Last monday I was in Seattle for work. After finishing dinner at Quinns, we walked by Neumos and found out that the Pharcyde were due to go on stage to do Bizarre Ride. Amazing! I listened to this record 1m times in High School and 20 minutes after discovering that they had taken their Low End Theory performances (which I missed) on the road, I was four or five people back from the front of the stage mouthing every word. So much fun.
posted by cell divide at 5:19 PM on November 25, 2012 [2 favorites]

The almost-hit-single "Passin' Me By"

Ex-cuse me?
posted by phaedon at 6:29 PM on November 25, 2012 [3 favorites]

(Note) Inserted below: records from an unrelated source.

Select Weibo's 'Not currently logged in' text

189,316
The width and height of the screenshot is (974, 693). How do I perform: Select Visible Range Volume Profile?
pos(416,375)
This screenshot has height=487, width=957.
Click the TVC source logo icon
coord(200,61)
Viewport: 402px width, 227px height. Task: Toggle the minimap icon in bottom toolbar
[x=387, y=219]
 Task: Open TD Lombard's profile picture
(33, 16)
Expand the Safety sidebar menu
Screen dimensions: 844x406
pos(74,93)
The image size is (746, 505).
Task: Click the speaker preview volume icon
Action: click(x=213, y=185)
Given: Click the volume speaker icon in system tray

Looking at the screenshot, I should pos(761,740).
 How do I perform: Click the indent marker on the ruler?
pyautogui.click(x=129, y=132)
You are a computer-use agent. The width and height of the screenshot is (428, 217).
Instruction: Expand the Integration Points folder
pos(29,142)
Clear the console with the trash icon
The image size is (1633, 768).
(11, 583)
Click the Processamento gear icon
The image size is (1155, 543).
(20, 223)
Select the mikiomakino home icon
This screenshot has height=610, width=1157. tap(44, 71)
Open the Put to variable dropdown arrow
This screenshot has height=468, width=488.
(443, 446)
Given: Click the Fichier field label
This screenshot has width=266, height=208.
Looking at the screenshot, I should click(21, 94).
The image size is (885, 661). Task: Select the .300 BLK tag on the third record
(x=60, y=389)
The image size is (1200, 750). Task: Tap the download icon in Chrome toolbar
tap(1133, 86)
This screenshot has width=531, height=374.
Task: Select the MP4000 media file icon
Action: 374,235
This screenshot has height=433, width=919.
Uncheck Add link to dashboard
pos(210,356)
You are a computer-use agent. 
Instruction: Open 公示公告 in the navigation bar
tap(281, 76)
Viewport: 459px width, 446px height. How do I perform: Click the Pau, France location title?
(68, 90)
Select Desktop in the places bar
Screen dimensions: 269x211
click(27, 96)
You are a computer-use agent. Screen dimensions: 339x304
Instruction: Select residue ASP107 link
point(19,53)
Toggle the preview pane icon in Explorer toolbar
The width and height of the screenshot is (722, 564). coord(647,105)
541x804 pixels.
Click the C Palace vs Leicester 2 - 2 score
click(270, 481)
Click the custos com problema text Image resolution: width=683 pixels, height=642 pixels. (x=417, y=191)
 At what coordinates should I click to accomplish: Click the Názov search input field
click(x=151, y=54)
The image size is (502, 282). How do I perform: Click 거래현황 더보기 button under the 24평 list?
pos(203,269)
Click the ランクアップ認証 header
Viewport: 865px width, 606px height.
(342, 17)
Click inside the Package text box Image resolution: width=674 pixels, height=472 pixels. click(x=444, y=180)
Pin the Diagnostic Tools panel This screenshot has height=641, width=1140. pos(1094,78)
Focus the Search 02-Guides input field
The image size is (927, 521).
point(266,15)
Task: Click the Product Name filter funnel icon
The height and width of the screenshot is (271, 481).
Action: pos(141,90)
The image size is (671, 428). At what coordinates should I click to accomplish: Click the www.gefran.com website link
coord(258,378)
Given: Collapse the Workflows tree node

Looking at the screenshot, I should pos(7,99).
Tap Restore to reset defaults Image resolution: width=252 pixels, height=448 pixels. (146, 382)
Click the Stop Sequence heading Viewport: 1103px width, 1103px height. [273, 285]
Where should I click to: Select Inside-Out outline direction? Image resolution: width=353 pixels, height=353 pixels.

Interesting, nebulawindphone. Though the prankster is what breaks archetypes rather than being one. Hip hop in the Prince Paul/Beasties/Kool Keith era was an avant garde. It's not that surprising that hip hop has ossified, you can't keep inventing at that pace forever. But that's also why Pharcyde will sound fresh forever. (wikiwikiwikiFRESH)
posted by mike_bling at 7:55 PM on November 25, 2012

I saw these guys last night at the Melkweg in Amsterdam. Extremely entertaining!
posted by ZipRibbons at 12:51 AM on November 26, 2012

ZipRibbons, thanks for letting me know that they were here AND that I missed the show. How was the crowd?
posted by 1adam12 at 1:42 AM on November 26, 2012

The room was half full until just before they came on stage, then it filled up... then it filled up some more. Lots of hands in the air and smiling faces. There were kids there who can't even have been born when Bizarre Ride came out, as well as lots of people like me, ruefully shaking their heads and saying, "20 years ago? Seriously?"

The band got a girl up on stage to karaoke rap along with "Otha Fish" - very tricky, but she didn't do too badly. They also gave birthday love to some dude in the audience, and were generally very funny, friendly and charming. Everyone loved them :-)
posted by ZipRibbons at 3:05 AM on November 26, 2012

I was listening to lots of WBMX mixes, back in the day, and a lot of House. Then there were KidNPlay, LL. and Boogie Down. I went with the Booge Down, and that led to me trying to rap, which led to De La, then to a DJ(who later played a Sex Packets demo for me) playing Bonita Applebum on some huge speakers, and that was that. With friends I would listen to the R, or NWA, or Ghetto Boys, but that wasn't me. The grimey trend was funny, so was the miggidy mack daddy trend. Onyx and so many others were trying to change their delivery, when all you ever had to do was have something to say that got through, that always worked. The early 90s had the coolest lyrics, and videos. The first Pharcyde was a lot like the first De La, almost no edge to it, but with candor that New York MCs just couldn't have. When Slimkid3 says "She could be my broad, and I could be her...", in Passin Me By, his expression in the video is extra, extra deep, and timeless. That was me in my early twenties. We were questioning these words. Great video, great album, and most groups back then knew it.
posted by Flex1970 at 5:40 AM on November 26, 2012 [1 favorite]

oh yeah
Now there she goes again / The dopest Ethiopian
in the 'passin' me by' video there's a series of quickish back'n'forth dissolves between the fellas and this gorgeous short-haired woman in a pretty dress and right before that line the final shot of her in that sequence she finally looks off to the side opens her eyes and just burns like she's on the cover of a blue note album from a time in america when (you know what i'm saying) you come in and can't see past the bar for the smoke and they know you wanna bourbon and she just knows what's up and it's gonna be ok but not yet
posted by waxbanks at 7:10 AM on November 26, 2012 [2 favorites]

sidebar too
the video for 'drop' is liquid damn

i went too long not knowing any of their stuff except 'ya mama' and 'oh shit'

still funny, mind you
posted by waxbanks at 7:17 AM on November 26, 2012

Yes indeedy, I wrote graffiti.

In the 'making of' video Fatlip ruefully reminisces that before he left the band were moving on to new material that sounds a lot like they would have given The Roots or Jazzamatazz something to think about (singing, live instruments, soul music), which upset him because it wasn't 'real' hip hop. I think we might have missed out on a great thing there.